What is expected:
Wherever the string "with" appears in the records, return the line that holds it.

Extracted entries:
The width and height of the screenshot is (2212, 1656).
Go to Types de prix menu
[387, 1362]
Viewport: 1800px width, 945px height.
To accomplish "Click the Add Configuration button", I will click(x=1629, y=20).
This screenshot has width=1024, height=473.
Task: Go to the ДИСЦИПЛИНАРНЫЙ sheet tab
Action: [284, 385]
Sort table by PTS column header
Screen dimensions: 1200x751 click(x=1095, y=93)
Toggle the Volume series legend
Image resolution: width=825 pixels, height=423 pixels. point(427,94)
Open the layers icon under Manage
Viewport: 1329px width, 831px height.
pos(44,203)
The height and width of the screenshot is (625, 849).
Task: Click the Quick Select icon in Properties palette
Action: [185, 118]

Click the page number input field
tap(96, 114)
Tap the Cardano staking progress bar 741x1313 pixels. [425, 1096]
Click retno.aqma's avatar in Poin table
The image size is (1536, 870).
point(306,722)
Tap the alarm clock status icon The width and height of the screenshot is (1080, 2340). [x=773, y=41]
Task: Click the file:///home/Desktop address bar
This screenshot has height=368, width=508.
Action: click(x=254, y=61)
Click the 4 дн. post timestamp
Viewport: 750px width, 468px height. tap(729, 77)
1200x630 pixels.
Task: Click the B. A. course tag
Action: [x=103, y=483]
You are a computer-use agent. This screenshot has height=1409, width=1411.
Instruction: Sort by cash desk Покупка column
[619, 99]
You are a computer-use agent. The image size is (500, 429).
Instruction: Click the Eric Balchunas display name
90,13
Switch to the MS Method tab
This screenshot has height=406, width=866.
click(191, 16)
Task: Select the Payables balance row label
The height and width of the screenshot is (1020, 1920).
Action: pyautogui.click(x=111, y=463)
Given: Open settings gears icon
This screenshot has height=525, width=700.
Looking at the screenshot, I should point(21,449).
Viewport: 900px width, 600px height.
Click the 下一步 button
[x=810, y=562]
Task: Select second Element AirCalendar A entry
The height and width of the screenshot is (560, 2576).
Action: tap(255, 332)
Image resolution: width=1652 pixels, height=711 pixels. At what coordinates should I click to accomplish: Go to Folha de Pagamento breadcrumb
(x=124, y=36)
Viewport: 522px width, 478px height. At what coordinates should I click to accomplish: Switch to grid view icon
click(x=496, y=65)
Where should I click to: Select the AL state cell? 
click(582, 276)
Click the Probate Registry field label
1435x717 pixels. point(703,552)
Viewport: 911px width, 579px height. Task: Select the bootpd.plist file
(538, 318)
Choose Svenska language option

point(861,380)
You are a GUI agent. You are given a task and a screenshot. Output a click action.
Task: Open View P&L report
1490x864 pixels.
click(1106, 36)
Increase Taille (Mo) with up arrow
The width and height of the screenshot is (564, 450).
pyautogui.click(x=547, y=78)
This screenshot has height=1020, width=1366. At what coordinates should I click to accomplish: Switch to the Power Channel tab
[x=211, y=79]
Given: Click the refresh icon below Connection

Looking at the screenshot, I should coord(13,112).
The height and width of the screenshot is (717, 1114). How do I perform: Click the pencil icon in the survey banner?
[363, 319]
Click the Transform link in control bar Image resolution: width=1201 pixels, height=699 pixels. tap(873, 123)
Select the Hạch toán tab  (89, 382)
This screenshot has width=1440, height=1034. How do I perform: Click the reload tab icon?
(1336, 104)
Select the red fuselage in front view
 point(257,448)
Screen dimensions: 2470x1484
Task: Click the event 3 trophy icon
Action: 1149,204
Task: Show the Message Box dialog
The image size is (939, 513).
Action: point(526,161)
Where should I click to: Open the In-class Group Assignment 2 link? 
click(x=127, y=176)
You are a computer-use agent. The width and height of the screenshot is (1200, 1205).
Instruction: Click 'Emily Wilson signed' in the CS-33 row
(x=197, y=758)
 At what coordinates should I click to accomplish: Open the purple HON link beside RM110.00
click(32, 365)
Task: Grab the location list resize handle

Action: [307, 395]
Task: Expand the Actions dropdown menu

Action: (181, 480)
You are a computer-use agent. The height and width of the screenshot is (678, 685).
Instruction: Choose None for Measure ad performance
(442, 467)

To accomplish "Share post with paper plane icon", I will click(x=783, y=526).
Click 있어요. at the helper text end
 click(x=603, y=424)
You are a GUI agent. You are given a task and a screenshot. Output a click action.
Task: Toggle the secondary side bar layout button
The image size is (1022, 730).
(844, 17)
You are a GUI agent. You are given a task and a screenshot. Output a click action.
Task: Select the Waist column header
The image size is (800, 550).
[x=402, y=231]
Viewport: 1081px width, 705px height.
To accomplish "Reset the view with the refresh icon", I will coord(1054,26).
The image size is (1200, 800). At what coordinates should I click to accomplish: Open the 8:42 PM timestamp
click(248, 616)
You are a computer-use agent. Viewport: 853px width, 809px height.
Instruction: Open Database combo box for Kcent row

Solution for this task:
Increase Taille (Mo) with up arrow
To accomplish "Share post with paper plane icon", I will click(x=783, y=526).
To accomplish "Reset the view with the refresh icon", I will coord(1054,26).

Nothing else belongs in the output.